A signature-agnostic test for differences between tumor mutation spectra reveals carcinogen and ancestry effects
Samuel F. M. Hart, Nicolas Alcala, Alison F. Feder, Kelley Harris

TL;DR
A new statistical test detects differences in tumor mutation patterns, revealing effects of carcinogens and ancestry that are often missed by traditional methods.
Contribution
The paper introduces a signature-agnostic metric called AMSD to detect significant differences in mutation spectra between groups.
Findings
AMSD identifies mutation spectrum shifts in 11 out of 20 carcinogen-exposed mouse studies.
Ancestry is associated with distinct mutational patterns in human tumors across ten cancer types.

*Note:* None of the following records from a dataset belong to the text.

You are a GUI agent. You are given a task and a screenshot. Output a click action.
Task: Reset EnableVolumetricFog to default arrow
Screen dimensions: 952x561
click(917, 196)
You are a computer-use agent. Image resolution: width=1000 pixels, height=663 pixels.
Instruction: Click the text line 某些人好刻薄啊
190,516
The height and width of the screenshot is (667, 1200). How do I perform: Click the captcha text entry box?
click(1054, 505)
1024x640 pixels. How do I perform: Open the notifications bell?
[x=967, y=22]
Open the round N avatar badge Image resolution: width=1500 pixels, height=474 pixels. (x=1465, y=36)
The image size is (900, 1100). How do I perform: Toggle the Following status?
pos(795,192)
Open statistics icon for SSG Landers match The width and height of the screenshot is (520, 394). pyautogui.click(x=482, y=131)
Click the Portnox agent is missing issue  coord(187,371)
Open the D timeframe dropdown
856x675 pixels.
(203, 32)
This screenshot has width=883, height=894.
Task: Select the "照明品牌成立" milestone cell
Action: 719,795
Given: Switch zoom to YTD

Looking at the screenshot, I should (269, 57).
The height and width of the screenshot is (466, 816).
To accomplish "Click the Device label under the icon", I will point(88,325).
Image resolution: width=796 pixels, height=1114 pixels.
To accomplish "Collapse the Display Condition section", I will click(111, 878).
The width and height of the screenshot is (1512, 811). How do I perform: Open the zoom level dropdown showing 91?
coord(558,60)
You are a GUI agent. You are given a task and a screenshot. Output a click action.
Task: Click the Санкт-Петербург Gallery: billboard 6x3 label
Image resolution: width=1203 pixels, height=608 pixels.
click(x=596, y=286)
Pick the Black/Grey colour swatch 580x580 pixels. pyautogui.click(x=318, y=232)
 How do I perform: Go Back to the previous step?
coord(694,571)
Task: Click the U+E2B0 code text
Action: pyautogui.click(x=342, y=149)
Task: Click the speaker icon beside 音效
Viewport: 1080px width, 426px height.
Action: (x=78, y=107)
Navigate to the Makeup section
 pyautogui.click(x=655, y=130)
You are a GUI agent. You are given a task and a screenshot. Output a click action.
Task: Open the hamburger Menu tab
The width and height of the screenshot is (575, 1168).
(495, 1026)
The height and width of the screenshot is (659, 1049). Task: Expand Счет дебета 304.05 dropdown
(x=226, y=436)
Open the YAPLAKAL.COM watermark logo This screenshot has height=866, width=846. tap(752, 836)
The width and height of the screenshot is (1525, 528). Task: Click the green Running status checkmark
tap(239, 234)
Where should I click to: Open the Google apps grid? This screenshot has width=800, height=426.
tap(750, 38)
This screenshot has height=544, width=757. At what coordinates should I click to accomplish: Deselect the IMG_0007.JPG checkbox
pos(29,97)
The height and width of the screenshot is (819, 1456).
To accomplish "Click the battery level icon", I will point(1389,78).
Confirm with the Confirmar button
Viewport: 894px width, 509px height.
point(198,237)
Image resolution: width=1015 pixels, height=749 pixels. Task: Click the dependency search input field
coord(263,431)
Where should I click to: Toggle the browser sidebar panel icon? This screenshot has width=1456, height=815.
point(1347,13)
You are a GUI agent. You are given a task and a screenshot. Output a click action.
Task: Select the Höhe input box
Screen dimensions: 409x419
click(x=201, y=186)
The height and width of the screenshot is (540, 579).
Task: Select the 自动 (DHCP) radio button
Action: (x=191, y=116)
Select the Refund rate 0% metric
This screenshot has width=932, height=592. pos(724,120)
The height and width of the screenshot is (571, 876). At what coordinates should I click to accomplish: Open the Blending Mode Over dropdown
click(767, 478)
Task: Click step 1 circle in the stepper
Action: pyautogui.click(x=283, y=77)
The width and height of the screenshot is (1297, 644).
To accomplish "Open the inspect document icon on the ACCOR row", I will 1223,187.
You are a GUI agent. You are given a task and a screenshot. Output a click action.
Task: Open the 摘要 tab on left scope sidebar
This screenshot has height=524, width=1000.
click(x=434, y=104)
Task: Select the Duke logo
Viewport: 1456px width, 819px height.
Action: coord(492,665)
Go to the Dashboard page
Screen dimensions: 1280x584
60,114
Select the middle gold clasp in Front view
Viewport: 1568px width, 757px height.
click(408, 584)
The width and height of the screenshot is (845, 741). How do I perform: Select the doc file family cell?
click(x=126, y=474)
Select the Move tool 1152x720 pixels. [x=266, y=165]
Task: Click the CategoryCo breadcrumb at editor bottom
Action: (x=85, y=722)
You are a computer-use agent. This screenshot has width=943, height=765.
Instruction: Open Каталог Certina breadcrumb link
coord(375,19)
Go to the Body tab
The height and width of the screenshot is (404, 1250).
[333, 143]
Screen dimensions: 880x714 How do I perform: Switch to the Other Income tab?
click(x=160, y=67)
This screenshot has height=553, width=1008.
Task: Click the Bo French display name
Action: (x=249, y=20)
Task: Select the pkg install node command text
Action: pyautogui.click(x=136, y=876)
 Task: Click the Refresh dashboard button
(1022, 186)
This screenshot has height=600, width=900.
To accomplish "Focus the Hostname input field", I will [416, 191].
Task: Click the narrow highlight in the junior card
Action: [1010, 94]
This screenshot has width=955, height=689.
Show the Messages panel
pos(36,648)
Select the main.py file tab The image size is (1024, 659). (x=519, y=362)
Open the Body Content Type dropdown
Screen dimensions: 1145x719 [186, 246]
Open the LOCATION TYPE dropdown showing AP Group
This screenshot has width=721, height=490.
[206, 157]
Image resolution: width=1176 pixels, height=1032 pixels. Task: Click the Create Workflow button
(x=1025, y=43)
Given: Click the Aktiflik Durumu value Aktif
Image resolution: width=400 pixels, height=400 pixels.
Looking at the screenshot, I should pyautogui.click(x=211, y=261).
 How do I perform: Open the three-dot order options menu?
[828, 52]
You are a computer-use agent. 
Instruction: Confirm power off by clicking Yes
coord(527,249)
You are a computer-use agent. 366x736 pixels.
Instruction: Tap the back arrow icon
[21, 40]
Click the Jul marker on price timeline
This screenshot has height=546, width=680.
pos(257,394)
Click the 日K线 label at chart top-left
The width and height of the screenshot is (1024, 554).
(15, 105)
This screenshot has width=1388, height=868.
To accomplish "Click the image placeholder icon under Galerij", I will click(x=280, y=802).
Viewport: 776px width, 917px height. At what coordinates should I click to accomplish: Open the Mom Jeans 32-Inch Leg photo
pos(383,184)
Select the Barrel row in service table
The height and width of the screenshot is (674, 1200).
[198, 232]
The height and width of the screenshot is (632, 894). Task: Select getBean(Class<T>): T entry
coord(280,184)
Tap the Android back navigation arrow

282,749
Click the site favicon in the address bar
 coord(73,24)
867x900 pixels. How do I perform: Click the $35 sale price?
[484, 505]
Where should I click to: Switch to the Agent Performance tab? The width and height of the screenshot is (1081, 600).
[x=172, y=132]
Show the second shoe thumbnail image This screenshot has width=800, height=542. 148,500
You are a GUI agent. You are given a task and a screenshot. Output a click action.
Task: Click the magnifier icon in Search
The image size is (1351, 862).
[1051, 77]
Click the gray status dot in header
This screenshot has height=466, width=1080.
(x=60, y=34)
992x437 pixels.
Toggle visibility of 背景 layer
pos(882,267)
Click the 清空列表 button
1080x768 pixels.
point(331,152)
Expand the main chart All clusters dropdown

AMSD complements signature analysis by detecting environmental and genetic influences on mutagenesis.
Abstract
Despite dozens of tools to identify mutational signatures in cancer samples, there is not an established metric for quantifying whether signature exposures differ significantly between two heterogeneous groups of samples. We demonstrate that a signature-agnostic metric - the aggregate mutation spectrum distance permutation method (AMSD) - can rigorously determine whether mutational exposures differ between groups, a hypothesis that is not directly addressed by signature analysis. First, we reanalyze a study of carcinogen exposure in mice, determining that eleven of twenty tested carcinogens produce significant mutation spectrum shifts. Only three of these carcinogens were previously reported to induce distinct mutational signatures, suggesting that many carcinogens perturb mutagenesis by altering the composition of endogenous signatures. Next, we interrogate whether patient ancestry has…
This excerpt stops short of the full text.